## Task item
You are asked to filter the data below and copy every line holding "environment".
══════════
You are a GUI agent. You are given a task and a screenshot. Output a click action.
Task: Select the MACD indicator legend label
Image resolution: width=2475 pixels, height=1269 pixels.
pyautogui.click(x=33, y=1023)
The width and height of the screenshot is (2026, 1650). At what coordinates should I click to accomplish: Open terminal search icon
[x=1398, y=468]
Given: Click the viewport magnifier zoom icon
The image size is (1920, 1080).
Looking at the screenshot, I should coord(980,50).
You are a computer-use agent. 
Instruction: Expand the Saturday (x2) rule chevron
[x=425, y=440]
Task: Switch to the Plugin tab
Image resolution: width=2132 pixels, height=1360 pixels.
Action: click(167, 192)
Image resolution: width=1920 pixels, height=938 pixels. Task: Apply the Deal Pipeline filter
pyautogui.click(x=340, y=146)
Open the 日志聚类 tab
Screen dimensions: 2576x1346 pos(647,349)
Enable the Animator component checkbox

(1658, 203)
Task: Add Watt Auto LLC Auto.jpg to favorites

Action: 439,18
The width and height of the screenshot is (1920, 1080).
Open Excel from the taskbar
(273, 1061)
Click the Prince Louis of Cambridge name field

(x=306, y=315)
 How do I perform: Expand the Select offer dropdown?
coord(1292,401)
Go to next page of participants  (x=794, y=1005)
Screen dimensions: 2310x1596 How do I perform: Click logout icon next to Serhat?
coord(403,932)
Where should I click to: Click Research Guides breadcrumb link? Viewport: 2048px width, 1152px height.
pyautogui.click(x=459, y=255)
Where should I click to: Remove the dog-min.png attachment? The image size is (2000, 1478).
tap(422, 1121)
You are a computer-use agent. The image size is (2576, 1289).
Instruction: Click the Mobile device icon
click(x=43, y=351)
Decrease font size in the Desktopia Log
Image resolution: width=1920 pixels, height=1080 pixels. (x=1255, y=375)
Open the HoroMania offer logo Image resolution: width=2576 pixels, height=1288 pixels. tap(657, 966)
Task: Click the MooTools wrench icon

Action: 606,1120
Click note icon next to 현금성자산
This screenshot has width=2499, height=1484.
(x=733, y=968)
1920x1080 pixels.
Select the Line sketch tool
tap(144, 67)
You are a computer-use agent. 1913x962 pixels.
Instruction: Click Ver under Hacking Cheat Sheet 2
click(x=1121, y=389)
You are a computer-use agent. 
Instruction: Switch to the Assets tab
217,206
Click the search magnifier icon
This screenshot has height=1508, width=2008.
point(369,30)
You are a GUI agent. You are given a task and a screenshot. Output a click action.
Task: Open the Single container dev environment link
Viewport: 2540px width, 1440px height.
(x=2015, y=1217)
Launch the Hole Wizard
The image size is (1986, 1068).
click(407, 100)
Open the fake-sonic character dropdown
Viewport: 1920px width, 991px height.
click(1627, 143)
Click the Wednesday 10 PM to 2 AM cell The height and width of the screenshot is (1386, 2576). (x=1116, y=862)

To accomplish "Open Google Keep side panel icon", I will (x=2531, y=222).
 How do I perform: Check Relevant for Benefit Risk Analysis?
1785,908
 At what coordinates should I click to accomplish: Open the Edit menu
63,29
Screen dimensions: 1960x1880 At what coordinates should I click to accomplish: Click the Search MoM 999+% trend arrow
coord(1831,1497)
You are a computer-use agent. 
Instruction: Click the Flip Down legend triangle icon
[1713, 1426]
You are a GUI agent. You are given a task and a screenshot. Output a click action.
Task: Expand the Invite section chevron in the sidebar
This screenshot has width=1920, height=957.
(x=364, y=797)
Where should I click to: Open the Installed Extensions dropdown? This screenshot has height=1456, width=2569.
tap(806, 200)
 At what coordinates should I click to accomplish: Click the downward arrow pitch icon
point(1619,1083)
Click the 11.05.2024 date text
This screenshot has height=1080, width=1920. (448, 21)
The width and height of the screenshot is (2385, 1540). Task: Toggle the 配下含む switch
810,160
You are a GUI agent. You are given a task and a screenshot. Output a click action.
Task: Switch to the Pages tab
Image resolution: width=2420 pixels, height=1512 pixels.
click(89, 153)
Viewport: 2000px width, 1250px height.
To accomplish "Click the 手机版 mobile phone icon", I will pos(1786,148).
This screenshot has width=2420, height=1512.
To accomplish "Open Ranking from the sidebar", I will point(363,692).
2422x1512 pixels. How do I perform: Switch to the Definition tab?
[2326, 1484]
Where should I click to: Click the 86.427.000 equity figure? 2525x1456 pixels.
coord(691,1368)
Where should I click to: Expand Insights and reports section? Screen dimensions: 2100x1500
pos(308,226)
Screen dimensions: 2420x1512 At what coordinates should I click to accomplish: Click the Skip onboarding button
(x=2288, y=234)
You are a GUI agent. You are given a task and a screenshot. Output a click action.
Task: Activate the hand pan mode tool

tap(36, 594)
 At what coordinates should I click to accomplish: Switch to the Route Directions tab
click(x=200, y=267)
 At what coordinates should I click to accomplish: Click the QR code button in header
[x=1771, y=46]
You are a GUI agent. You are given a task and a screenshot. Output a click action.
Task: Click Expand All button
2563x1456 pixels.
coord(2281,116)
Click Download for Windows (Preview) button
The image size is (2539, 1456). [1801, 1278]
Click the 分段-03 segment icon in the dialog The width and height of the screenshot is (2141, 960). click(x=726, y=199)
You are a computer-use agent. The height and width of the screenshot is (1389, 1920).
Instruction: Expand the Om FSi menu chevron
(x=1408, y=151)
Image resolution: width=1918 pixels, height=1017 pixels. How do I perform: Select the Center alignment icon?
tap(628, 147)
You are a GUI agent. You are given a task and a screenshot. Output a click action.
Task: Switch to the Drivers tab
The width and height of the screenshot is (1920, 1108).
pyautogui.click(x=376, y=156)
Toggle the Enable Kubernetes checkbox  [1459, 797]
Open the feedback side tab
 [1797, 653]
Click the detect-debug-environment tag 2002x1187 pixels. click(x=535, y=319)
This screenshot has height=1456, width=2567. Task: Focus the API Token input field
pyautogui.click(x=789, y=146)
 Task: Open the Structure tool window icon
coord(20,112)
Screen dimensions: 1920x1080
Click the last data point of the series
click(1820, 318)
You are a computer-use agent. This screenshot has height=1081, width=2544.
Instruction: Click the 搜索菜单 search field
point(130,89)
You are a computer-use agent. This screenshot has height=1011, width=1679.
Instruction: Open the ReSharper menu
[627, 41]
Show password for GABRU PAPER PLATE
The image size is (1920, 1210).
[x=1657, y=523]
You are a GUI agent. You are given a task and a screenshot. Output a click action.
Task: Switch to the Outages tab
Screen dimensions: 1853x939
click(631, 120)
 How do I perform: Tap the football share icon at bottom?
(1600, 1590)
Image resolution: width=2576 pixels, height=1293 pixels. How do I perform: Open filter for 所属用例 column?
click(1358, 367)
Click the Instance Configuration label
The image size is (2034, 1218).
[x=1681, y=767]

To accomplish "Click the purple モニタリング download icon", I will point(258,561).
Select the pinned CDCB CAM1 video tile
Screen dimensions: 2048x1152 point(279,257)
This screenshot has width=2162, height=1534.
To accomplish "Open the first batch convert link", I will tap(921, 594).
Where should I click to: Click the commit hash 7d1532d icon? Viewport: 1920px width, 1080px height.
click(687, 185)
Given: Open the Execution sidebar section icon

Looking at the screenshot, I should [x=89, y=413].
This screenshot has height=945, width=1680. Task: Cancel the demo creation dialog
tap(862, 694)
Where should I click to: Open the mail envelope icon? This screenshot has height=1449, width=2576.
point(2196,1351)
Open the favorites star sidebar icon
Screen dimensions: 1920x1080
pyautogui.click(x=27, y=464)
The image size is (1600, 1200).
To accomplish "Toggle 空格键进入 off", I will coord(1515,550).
══════════
## Exercise answer
Task: Open the Single container dev environment link
Click the detect-debug-environment tag 2002x1187 pixels. click(x=535, y=319)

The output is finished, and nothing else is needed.